# Work to complete
Please transcribe the lines from the one containing "Given: Open 合约资料 contract info tab" through the one containing "click(311, 133)", including both.
── Task data
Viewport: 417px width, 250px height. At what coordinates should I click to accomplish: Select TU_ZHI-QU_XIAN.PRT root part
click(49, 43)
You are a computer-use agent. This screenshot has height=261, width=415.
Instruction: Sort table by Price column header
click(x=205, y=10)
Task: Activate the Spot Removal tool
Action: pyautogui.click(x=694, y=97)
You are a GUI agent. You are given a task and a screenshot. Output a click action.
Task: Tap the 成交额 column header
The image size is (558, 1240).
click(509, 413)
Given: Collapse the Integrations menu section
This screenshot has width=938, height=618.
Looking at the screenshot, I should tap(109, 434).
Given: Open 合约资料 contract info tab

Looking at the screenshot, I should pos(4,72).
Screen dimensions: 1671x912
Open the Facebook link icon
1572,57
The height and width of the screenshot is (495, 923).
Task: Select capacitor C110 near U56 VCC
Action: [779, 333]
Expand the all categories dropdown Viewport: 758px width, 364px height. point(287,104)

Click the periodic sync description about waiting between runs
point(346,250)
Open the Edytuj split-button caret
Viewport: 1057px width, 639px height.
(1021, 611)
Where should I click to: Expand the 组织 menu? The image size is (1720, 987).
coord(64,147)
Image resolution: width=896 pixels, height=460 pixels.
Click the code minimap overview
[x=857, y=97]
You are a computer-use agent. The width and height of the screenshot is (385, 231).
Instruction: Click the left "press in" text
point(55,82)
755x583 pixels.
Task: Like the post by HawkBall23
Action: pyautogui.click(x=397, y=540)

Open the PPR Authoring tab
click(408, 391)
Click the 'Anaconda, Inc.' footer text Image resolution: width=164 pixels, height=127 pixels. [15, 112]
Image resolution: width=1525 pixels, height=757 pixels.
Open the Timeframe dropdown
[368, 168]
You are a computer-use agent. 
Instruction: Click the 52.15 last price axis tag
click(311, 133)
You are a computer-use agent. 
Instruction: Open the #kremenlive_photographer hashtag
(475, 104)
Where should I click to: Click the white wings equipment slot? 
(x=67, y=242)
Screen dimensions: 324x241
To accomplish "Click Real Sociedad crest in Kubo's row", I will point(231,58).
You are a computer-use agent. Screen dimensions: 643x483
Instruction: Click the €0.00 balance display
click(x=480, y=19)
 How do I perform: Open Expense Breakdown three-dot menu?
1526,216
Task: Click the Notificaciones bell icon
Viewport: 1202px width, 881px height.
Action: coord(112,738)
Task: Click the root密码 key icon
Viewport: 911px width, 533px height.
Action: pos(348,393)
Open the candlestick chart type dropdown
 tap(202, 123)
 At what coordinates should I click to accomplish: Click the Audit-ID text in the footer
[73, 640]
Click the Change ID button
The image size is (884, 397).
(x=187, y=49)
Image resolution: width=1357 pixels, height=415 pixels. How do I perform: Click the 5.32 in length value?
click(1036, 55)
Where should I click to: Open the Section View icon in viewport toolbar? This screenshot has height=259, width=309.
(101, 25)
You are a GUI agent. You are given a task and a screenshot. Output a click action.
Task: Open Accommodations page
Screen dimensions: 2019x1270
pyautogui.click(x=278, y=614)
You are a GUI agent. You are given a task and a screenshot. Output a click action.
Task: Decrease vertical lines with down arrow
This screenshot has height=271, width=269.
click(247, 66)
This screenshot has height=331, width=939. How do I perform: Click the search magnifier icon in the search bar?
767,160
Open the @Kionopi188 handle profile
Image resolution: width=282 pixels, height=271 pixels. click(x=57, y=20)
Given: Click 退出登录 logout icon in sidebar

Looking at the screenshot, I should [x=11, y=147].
────
# Output below
Given: Open 合约资料 contract info tab

Looking at the screenshot, I should pos(4,72).
Screen dimensions: 1671x912
Open the Facebook link icon
1572,57
The height and width of the screenshot is (495, 923).
Task: Select capacitor C110 near U56 VCC
Action: [779, 333]
Expand the all categories dropdown Viewport: 758px width, 364px height. point(287,104)

Click the periodic sync description about waiting between runs
point(346,250)
Open the Edytuj split-button caret
Viewport: 1057px width, 639px height.
(1021, 611)
Where should I click to: Expand the 组织 menu? The image size is (1720, 987).
coord(64,147)
Image resolution: width=896 pixels, height=460 pixels.
Click the code minimap overview
[x=857, y=97]
You are a computer-use agent. The width and height of the screenshot is (385, 231).
Instruction: Click the left "press in" text
point(55,82)
755x583 pixels.
Task: Like the post by HawkBall23
Action: pyautogui.click(x=397, y=540)

Open the PPR Authoring tab
click(408, 391)
Click the 'Anaconda, Inc.' footer text Image resolution: width=164 pixels, height=127 pixels. [15, 112]
Image resolution: width=1525 pixels, height=757 pixels.
Open the Timeframe dropdown
[368, 168]
You are a computer-use agent. 
Instruction: Click the 52.15 last price axis tag
click(311, 133)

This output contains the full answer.